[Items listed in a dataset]
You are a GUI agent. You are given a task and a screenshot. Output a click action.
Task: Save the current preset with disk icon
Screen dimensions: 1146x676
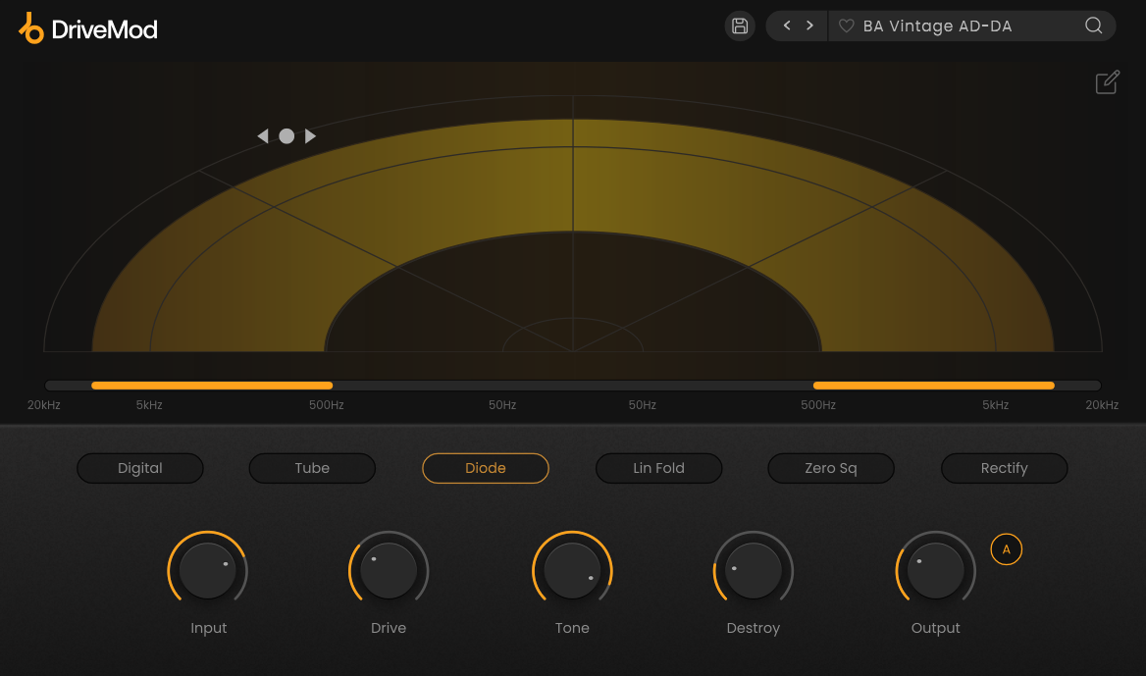click(x=740, y=26)
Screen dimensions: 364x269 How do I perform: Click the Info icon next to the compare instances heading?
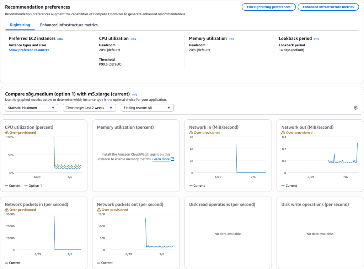134,94
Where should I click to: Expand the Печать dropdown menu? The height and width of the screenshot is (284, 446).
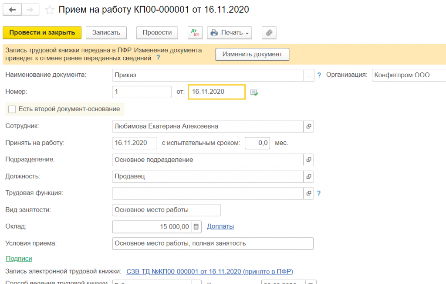click(230, 32)
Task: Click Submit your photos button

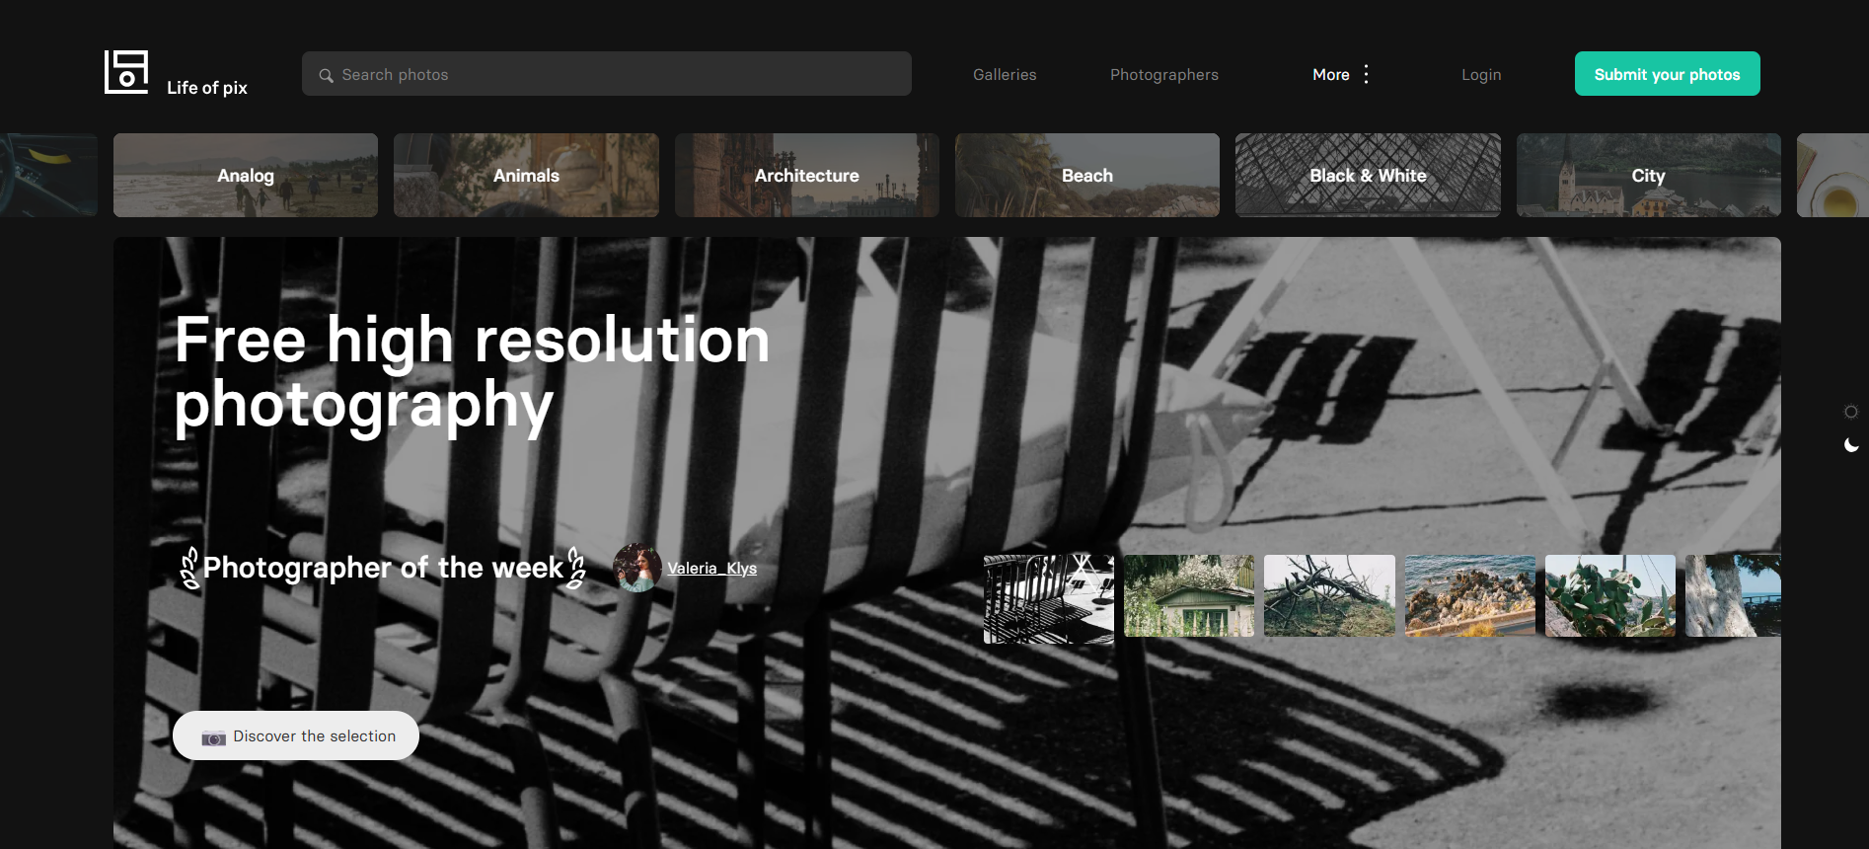Action: coord(1668,74)
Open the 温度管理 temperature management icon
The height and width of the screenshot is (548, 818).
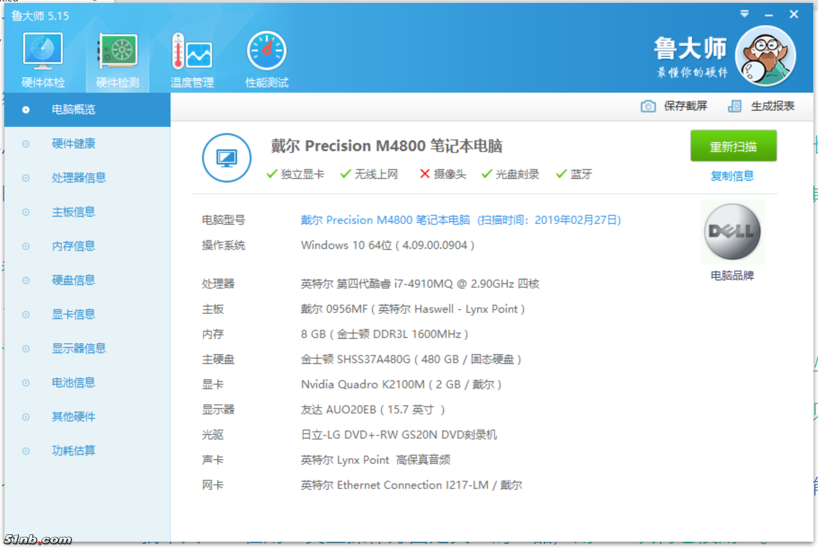tap(192, 51)
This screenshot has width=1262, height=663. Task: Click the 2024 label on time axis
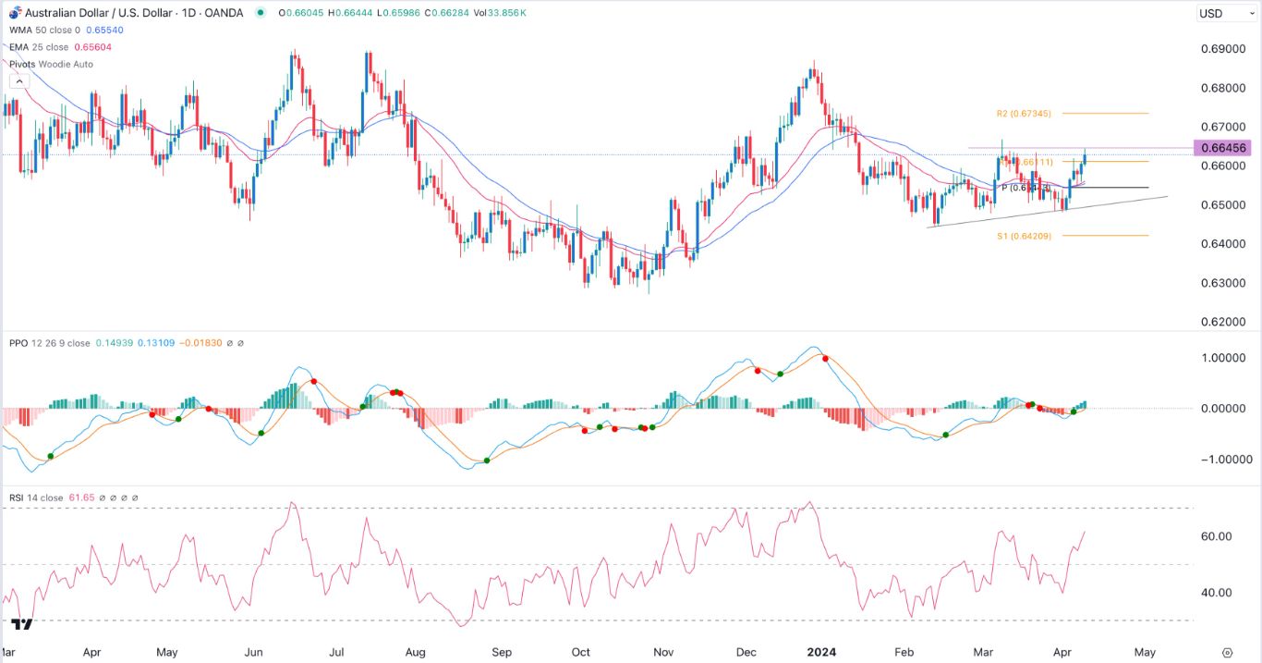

_What the task asks_: Replace "Screen dimensions" with "Image size" everywhere in the lines above and give them again, otherwise unchanged and without the pictures.

_Solution for this exercise_:
You are a GUI agent. You are given a task and a screenshot. Output a click action.
Task: Save the current preset with disk icon
Image size: 1146x676
click(x=740, y=26)
Image size: 364x269 How do I perform: Click the Info icon next to the compare instances heading?
134,94
Where should I click to: Expand the Печать dropdown menu? The height and width of the screenshot is (284, 446).
click(230, 32)
Task: Click Submit your photos button

Action: coord(1668,74)
Open the 温度管理 temperature management icon
The height and width of the screenshot is (548, 818).
tap(192, 51)
This screenshot has width=1262, height=663. Task: Click the 2024 label on time axis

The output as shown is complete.